How to engage a consultant for an environmental site assessment
There are a couple of questions you should ask before engaging a consultant.
Do they have the necessary expertise?
Consider the type of expertise required to perform your particular site assessment. Environmental consultants typically perform assessments for a wide range of contamination issues, while occupational hygienists tend to specialise in asbestos.
Consider whether an accredited site auditor should be appointed to oversee the site assessment and any subsequent remediation works. Site auditors might be legally required when works are regulated under the Contaminated Land Management Act 1997 or Environmental Planning and Assessment Act 1979. However, they can also provide great value where complex contamination issues exist, or where the property will be involved in a high value transaction.
You should ensure the person carrying out the environmental site assessment is suitably qualified. This may include formal certification under an EPA-recognised scheme.
Do they have the right information?
Ensure the person carrying out the assessment has access to all relevant property information, and clearly understands the long term objectives for the property.
If the consultant has all the information they need, the site assessment should allow you to determine the location and extent of contamination, the fate and transport of the identified contaminants, and any impacts on the property management objectives.
Assessing risk if contamination is found
Consider evidence of harm to human health or the environment, potential exposure pathways, and evidence of off-site impacts. Also consider any business risks that may arise due to the contamination, including legal, financial or reputational risks.
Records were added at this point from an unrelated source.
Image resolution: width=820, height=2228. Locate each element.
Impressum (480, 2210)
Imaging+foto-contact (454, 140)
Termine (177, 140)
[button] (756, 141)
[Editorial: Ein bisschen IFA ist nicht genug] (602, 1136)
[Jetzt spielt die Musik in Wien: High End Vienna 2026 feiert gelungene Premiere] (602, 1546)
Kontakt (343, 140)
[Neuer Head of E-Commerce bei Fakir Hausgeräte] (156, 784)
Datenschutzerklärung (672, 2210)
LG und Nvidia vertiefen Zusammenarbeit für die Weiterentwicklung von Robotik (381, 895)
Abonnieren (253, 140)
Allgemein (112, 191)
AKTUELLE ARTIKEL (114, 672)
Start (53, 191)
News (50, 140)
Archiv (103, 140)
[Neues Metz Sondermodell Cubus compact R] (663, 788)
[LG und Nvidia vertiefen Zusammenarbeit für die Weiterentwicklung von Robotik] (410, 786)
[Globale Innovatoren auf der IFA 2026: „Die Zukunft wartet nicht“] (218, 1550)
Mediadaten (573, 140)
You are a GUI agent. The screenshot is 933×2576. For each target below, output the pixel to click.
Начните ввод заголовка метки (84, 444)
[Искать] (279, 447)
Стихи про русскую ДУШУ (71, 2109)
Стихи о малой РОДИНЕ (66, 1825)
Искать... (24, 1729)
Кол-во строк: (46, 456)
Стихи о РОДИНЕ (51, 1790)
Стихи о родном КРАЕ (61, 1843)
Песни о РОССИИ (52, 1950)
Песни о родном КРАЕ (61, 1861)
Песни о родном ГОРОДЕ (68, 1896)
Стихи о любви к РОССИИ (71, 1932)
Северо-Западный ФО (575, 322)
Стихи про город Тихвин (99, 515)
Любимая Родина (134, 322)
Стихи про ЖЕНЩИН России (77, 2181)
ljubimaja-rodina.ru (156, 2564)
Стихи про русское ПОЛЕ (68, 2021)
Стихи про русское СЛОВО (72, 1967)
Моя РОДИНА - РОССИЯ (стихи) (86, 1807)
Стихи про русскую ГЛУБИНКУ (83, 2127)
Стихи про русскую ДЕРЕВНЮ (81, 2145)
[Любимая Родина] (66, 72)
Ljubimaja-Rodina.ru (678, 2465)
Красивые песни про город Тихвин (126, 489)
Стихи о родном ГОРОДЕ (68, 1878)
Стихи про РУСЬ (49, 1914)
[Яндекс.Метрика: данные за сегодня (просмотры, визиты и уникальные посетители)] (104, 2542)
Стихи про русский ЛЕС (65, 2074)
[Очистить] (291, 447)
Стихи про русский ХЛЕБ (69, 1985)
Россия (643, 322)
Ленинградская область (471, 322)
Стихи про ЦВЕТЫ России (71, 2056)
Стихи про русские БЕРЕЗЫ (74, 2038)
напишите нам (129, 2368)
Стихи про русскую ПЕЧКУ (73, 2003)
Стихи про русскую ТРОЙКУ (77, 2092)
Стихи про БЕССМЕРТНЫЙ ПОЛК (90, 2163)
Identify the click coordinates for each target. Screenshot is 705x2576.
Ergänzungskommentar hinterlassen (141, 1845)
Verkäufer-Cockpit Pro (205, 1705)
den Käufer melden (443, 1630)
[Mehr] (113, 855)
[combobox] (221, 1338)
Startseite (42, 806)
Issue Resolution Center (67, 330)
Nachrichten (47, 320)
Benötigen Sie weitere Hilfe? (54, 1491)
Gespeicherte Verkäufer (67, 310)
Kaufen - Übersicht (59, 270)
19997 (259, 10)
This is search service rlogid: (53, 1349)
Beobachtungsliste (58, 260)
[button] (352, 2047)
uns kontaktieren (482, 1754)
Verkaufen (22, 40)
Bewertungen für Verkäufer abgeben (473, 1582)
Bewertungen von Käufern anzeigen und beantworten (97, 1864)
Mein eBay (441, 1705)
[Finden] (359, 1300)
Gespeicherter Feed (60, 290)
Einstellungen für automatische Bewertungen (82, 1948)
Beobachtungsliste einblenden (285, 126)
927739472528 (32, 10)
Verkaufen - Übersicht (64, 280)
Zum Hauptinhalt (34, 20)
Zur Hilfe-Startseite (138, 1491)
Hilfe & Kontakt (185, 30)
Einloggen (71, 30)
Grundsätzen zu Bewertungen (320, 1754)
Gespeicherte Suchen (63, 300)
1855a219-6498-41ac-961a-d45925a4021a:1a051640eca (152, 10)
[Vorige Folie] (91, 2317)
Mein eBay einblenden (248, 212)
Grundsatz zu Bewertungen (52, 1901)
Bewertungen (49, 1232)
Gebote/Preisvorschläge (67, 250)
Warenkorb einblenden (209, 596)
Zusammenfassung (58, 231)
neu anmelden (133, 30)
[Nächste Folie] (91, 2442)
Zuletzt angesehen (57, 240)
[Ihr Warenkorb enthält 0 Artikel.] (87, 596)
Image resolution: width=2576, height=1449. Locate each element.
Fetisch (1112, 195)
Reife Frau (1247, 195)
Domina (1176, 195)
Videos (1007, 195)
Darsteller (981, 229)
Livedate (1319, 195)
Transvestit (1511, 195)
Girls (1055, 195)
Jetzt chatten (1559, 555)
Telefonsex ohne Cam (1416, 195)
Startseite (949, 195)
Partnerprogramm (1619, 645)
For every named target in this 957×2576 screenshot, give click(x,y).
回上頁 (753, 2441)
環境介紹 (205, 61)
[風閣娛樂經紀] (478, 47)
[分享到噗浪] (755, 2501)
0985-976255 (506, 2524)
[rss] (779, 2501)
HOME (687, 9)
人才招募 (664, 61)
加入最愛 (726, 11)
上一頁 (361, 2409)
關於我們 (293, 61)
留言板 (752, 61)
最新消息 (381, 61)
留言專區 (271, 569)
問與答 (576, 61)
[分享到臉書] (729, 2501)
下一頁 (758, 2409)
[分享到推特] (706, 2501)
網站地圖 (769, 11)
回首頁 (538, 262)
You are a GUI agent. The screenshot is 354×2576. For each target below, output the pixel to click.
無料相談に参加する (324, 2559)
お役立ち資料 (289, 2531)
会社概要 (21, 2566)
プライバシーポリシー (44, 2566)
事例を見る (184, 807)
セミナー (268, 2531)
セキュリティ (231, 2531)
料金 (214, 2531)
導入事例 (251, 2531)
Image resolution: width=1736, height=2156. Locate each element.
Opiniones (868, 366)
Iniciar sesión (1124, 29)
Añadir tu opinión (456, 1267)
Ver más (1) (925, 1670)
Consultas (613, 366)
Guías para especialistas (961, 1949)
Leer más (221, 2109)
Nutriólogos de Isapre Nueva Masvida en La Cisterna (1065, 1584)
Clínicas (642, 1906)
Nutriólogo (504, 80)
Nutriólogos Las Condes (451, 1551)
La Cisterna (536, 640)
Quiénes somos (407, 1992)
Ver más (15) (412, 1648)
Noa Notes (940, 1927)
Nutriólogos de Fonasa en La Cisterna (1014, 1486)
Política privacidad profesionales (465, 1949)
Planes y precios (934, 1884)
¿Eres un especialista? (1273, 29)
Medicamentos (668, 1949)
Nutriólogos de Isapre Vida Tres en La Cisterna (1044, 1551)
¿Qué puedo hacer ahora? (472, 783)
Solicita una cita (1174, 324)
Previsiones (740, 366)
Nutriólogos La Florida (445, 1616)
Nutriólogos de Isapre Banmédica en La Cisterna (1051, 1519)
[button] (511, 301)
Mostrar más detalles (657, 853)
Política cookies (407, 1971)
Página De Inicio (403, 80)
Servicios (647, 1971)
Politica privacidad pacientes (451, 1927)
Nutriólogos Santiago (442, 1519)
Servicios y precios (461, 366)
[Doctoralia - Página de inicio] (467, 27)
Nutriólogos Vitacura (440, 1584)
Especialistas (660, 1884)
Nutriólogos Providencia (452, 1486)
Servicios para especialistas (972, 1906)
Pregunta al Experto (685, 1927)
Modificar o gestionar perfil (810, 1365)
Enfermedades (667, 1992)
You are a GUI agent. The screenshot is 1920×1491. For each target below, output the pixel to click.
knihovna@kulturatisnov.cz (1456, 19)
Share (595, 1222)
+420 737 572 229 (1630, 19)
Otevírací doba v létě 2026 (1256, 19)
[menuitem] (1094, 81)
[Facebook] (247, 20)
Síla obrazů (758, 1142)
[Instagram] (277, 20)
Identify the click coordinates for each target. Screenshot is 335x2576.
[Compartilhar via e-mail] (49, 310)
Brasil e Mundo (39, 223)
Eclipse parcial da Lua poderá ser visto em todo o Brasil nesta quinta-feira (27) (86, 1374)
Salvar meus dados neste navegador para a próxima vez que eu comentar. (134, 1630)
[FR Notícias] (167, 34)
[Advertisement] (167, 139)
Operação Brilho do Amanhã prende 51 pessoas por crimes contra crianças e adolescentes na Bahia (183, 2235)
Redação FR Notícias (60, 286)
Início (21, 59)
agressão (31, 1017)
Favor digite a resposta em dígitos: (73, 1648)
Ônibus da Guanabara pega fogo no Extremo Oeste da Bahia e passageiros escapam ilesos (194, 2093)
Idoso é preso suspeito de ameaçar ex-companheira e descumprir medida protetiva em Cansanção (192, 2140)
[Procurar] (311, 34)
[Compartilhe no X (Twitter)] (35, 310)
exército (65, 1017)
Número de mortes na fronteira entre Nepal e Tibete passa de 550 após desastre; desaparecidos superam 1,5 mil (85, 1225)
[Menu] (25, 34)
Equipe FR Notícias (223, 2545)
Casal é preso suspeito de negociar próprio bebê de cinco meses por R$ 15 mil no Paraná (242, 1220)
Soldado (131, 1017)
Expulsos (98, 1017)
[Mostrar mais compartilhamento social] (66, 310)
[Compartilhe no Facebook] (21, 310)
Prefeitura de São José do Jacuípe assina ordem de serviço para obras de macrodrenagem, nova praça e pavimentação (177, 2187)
You should also consider whether any preventative action can be taken to avoid further contamination.
Asbestos exposure risks
If asbestos is found in or on soil, the likelihood of exposure depends on:
- the potential for the asbestos material to release fibres
- whether the asbestos material is contained or covered
- operational control measures or personal protective equipment used to limit airborne fibre generation or inhalation.
Factors in how asbestos in soil is managed
If soil has been contaminated with asbestos, understanding the history of the site and how it became contaminated gives us useful insight into the nature of the issue and what further information may be needed. The main considerations in determining how to manage asbestos in soil include:
- the form of the asbestos containing material, and how readily it generates airborne fibres
- the extent or scale of asbestos contamination on the property
- whether the asbestos is predominantly on the surface or buried at depth
- the current and possible future uses of the affected land, and whether they might increase the risk posed by the asbestos containing material.
Complying with legislation
Results of a site assessment may oblige the land manager to report the contamination under section 60 of the Contaminated Land Management Act 1997.
The Contaminated Land Management Compliance Statement sets out ways in which the EPA ensures those responsible for managing and remediating significantly contaminated land comply with their legal obligations, to achieve improved environmental and human health outcomes.
How can Airsafe help?
Airsafe has extensive experience in site-specific risk assessments for organic and inorganic contaminants. Our multi-disciplinary staff help clients across a range of industries, including petrochemical, industrial, commercial, government, and manufacturing.
Our consultants have all the legally required certifications, including those required by the EPA for specific types of report.